WHAT YOU HAVE TO DO. Your task is to reproduce, exactly and only, the lines running from the line containing "You are a computer-use agent. The width" to the end of the data below, both included.

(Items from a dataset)
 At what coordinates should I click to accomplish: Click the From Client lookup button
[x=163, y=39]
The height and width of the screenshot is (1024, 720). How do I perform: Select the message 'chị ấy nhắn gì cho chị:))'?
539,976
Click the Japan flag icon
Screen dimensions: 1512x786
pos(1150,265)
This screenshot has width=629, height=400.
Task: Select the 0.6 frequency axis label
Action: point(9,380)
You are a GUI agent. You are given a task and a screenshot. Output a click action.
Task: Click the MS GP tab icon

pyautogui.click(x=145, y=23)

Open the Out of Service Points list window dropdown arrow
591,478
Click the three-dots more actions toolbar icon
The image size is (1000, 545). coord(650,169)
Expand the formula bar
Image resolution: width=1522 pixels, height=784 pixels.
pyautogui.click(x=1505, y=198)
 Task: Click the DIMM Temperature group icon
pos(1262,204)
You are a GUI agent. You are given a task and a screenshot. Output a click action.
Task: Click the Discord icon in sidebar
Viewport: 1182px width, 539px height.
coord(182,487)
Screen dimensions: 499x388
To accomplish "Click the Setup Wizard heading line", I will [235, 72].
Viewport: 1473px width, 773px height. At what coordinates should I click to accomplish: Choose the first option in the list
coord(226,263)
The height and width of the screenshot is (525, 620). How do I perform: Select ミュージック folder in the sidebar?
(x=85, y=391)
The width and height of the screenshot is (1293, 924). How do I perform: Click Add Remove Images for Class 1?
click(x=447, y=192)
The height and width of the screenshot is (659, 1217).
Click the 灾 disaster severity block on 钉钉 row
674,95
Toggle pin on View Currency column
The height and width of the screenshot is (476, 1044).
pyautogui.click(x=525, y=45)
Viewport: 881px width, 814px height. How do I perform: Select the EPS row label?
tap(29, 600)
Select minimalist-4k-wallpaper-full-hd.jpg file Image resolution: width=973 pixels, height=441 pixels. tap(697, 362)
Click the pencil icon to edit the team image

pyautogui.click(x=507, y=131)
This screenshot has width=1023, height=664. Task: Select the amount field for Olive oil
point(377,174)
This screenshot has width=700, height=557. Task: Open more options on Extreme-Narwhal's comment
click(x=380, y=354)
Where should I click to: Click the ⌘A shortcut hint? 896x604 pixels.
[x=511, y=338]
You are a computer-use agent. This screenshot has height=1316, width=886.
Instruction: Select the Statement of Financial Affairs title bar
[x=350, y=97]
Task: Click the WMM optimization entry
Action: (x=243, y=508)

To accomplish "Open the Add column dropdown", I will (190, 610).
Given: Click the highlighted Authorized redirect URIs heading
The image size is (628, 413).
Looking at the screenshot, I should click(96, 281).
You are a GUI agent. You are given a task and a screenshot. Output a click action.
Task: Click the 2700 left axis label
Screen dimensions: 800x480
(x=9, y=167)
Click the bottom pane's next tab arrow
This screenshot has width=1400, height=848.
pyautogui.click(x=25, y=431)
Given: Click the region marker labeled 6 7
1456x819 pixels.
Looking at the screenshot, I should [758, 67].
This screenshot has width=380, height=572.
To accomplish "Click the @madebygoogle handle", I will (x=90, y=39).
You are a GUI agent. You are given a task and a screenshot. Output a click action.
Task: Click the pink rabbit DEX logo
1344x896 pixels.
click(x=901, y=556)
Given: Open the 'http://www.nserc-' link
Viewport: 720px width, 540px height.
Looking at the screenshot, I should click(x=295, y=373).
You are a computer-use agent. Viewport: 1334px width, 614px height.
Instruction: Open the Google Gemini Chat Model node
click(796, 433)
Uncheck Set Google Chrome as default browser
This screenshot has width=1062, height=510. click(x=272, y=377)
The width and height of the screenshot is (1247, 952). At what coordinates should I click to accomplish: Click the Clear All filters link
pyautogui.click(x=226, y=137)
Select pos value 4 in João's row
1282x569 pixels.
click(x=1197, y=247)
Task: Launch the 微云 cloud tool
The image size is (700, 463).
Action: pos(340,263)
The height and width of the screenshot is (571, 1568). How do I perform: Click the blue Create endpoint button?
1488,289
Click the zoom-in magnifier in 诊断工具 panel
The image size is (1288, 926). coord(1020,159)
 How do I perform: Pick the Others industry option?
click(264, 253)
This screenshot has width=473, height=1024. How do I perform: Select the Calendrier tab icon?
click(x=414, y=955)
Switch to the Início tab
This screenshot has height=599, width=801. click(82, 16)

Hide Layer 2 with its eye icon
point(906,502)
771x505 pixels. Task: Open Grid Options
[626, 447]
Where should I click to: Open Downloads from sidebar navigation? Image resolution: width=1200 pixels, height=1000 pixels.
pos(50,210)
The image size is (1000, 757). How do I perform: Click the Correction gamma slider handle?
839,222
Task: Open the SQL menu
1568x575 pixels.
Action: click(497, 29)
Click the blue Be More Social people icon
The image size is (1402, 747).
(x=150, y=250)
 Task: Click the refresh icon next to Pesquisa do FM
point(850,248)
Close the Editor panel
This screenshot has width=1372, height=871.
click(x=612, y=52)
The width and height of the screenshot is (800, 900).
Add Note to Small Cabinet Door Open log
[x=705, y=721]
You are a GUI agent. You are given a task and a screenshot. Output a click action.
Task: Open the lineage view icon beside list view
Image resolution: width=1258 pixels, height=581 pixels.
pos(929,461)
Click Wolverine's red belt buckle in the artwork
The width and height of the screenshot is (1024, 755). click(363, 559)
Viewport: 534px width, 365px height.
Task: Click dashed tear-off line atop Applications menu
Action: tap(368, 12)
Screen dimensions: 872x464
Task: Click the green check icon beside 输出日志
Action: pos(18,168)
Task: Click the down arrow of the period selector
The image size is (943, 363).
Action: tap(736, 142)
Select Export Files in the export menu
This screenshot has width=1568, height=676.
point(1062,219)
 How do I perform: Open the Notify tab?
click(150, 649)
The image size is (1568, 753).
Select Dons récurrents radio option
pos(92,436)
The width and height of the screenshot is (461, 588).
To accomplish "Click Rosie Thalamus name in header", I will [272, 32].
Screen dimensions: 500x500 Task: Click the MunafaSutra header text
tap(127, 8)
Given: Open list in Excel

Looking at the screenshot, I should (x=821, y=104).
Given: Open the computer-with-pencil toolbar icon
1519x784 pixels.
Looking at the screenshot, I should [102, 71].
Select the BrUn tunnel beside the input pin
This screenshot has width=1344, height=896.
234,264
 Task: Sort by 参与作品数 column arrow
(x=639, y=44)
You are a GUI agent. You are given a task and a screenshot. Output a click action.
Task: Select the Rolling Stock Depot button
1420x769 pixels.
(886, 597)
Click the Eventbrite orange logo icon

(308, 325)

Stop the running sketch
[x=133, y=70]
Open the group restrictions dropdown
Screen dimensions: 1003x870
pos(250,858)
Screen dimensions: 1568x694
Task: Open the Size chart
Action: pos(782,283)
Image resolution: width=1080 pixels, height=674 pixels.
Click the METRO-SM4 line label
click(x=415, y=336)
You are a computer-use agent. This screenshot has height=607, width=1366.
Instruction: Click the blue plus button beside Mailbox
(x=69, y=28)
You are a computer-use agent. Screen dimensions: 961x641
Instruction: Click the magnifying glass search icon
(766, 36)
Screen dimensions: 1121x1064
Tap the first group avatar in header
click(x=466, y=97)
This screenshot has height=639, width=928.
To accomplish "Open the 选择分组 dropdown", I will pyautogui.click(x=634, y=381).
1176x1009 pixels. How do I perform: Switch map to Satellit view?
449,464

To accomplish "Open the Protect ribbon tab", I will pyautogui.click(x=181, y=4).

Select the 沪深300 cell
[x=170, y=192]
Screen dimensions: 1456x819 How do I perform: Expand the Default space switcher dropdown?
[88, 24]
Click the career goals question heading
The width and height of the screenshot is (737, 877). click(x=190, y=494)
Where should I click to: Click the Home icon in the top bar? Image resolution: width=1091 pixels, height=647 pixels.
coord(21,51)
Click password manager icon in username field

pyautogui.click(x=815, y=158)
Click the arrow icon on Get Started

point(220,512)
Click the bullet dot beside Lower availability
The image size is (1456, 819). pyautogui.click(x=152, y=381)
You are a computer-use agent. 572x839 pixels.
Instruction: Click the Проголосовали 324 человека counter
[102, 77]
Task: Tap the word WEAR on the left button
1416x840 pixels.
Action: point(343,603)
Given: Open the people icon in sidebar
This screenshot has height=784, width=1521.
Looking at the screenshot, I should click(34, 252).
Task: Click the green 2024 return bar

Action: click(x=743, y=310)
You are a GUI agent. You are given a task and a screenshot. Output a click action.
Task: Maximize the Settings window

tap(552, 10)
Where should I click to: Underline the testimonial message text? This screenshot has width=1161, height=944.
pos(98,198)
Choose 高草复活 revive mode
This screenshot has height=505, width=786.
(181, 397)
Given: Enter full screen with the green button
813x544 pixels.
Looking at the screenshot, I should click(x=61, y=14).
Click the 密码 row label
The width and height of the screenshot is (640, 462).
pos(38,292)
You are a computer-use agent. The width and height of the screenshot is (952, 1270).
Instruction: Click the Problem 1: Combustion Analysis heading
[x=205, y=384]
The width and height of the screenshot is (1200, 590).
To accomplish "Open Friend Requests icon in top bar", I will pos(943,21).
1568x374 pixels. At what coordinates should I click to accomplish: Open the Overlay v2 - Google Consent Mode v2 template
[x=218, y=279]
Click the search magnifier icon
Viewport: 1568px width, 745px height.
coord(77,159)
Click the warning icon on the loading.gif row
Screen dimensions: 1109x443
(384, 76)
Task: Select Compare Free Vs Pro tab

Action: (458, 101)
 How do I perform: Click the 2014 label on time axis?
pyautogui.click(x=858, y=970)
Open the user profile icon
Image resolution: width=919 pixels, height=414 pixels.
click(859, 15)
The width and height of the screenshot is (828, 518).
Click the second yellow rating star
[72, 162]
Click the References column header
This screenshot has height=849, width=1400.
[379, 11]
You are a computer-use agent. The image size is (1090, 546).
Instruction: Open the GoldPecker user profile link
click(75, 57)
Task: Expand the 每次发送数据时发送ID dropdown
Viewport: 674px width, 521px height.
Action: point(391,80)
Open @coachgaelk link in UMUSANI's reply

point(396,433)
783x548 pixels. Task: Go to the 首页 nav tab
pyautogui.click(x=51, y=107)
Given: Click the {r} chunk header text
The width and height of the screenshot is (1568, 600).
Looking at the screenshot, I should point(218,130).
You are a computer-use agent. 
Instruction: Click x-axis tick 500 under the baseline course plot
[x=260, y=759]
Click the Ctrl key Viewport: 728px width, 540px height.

SOLUTION FOR THIS EXERCISE.
You are a computer-use agent. The width and height of the screenshot is (952, 1270).
Instruction: Click the Problem 1: Combustion Analysis heading
[x=205, y=384]
The width and height of the screenshot is (1200, 590).
To accomplish "Open Friend Requests icon in top bar", I will pos(943,21).
1568x374 pixels. At what coordinates should I click to accomplish: Open the Overlay v2 - Google Consent Mode v2 template
[x=218, y=279]
Click the search magnifier icon
Viewport: 1568px width, 745px height.
coord(77,159)
Click the warning icon on the loading.gif row
Screen dimensions: 1109x443
(384, 76)
Task: Select Compare Free Vs Pro tab

Action: (458, 101)
 How do I perform: Click the 2014 label on time axis?
pyautogui.click(x=858, y=970)
Open the user profile icon
Image resolution: width=919 pixels, height=414 pixels.
click(859, 15)
The width and height of the screenshot is (828, 518).
Click the second yellow rating star
[72, 162]
Click the References column header
This screenshot has height=849, width=1400.
[379, 11]
You are a computer-use agent. The image size is (1090, 546).
Instruction: Open the GoldPecker user profile link
click(75, 57)
Task: Expand the 每次发送数据时发送ID dropdown
Viewport: 674px width, 521px height.
Action: point(391,80)
Open @coachgaelk link in UMUSANI's reply

point(396,433)
783x548 pixels. Task: Go to the 首页 nav tab
pyautogui.click(x=51, y=107)
Given: Click the {r} chunk header text
The width and height of the screenshot is (1568, 600).
Looking at the screenshot, I should point(218,130).
You are a computer-use agent. 
Instruction: Click x-axis tick 500 under the baseline course plot
[x=260, y=759]
Click the Ctrl key Viewport: 728px width, 540px height.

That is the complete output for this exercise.